Weng, Wang and Gao explore novel weak ferromagnets possessing extended network structures (DOI: 10.1039/C0CS00093K). In addition molecule-based magnets based on second and third row transition metal ions as well as lanthanide ion based magnetic materials are the focus of contributions by Wang, Avendaño and Dunbar (DOI: 10.1039/C0CS00188K), and Sorace, Benelli and Gatteschi (DOI: 10.1039/C0CS00185F), respectively.

Multifunctional magnetic materials that combine porosity are elaborated on by Dechambenoit and Long (DOI: 10.1039/C0CS00167H) and those possessing chirality and seeking molecule-based ferroelectric materials are reviewed by Train, Gruselle and Verdaguer (DOI: 10.1039/C1CS15012J). Aspects of the emerging area of spin polarized conducting/magnetic materials and spintronic applications are focused on by Sugawara, Komatsu and Suzuki (DOI: 10.1039/C0CS00157K) and Sanvito (DOI: 10.1039/C1CS15047B), respectively.

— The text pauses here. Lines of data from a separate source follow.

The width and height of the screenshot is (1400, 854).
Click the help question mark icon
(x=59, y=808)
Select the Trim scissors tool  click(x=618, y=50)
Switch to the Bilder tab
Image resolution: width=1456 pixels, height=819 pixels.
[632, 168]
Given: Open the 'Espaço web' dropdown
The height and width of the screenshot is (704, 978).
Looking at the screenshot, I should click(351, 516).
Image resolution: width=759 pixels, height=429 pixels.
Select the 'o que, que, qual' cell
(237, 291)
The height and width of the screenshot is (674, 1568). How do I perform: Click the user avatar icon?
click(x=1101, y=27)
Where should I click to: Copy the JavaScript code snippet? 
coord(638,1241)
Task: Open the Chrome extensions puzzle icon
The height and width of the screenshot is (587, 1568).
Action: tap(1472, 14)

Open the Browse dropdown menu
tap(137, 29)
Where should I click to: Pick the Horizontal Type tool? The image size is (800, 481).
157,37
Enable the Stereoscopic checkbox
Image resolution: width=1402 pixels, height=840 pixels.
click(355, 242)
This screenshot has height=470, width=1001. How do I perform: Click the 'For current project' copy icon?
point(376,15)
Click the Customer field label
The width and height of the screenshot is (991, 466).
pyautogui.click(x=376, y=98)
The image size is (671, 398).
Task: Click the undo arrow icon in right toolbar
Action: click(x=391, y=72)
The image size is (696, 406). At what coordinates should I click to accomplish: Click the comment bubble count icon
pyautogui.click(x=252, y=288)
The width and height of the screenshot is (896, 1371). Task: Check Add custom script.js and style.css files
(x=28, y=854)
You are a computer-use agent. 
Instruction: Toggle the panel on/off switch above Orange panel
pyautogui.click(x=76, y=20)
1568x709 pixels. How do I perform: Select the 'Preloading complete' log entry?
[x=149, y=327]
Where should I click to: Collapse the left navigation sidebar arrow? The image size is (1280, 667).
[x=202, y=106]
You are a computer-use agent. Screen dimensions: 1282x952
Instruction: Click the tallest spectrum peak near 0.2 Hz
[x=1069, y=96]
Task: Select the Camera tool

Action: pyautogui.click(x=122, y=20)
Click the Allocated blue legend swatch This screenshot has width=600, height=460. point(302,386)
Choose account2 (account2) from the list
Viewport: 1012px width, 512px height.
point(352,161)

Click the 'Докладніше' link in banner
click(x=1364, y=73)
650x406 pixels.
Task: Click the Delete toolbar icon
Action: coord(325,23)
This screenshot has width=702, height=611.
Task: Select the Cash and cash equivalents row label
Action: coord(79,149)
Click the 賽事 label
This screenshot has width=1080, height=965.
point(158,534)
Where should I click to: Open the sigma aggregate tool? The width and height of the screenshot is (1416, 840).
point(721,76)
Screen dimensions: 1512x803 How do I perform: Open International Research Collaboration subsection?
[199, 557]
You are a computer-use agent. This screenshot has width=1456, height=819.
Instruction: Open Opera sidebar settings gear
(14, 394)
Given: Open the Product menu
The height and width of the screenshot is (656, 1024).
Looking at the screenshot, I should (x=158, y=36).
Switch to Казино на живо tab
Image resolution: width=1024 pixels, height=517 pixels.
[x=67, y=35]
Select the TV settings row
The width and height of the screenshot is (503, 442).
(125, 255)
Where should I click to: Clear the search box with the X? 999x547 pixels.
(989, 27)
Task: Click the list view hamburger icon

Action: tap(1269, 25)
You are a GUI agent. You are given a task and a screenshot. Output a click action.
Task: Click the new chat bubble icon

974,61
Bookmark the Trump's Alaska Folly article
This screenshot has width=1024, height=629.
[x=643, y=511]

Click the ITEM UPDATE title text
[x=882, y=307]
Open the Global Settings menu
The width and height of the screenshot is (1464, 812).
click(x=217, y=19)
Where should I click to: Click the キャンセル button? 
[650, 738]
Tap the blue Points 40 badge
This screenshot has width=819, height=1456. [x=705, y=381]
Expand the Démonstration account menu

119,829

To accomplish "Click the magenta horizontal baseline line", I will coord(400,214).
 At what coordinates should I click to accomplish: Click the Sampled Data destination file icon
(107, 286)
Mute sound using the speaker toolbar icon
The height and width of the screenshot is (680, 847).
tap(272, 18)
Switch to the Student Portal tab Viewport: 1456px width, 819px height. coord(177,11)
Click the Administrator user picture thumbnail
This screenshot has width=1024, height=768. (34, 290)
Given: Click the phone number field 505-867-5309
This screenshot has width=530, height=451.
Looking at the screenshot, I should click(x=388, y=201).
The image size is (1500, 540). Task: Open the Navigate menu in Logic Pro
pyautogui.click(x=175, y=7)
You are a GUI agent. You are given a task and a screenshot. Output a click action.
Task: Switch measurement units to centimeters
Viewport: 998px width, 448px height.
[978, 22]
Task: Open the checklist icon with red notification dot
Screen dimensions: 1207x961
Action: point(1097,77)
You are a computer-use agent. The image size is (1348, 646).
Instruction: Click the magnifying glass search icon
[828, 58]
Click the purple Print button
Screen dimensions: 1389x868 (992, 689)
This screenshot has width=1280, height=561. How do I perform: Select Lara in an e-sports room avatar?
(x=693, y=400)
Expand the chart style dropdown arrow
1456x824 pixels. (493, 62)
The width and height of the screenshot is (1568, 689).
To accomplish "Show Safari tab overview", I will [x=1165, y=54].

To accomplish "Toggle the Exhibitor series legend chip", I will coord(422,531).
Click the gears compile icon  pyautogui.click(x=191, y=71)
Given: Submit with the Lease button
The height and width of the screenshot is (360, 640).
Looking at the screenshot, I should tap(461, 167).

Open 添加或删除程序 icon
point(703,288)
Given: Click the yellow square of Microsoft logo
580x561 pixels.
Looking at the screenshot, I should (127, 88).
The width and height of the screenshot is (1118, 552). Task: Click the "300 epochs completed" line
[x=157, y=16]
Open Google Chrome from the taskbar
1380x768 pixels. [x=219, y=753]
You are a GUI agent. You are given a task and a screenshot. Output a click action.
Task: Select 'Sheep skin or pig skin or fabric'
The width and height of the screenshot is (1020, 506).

Cornia, Mannini, Sainctavit and Sessoli describe the state-of-the-art of the organization of single molecule magnets on surfaces (DOI: 10.1039/C0CS00187B).

Crucial progress in understanding and using molecule-based magnets requires an in-depth knowledge of the fundamental basis of relevant magnetic phenomena and this is provided by Novoa, Deumal and Jornet-Somoza (DOI: 10.1039/C0CS00112K) who review exchange coupling and their modeling. Palii, Tsukerblat, Klokishner, Dunbar, Clemente-Juan and Coronado expand this to systems with unquenched orbital angular momentum (DOI: 10.1039/C0CS00175A). This leads to magnetic anisotropies and Oshio and Nakano (DOI: 10.1039/C0CS00223B) describe this in the context of polynuclear metal complexes.

Information storage aspects of molecule-based magnets are summarized from a materials perspective by Timco, Faust, Tuna and Winpenny (DOI: 10.1039/C0CS00151A), and theoretical vantage by Troiani and Affronte (DOI: 10.1039/C0CS00158A).

The key topic of organic radical-based multifunctional molecule-based materials has been reviewed by Ratera and Veciana, but while not included in this Chem Soc Rev themed issue, this will appear in an upcoming issue of this journal.


Footnote

Part of the molecule-based magnets themed issue.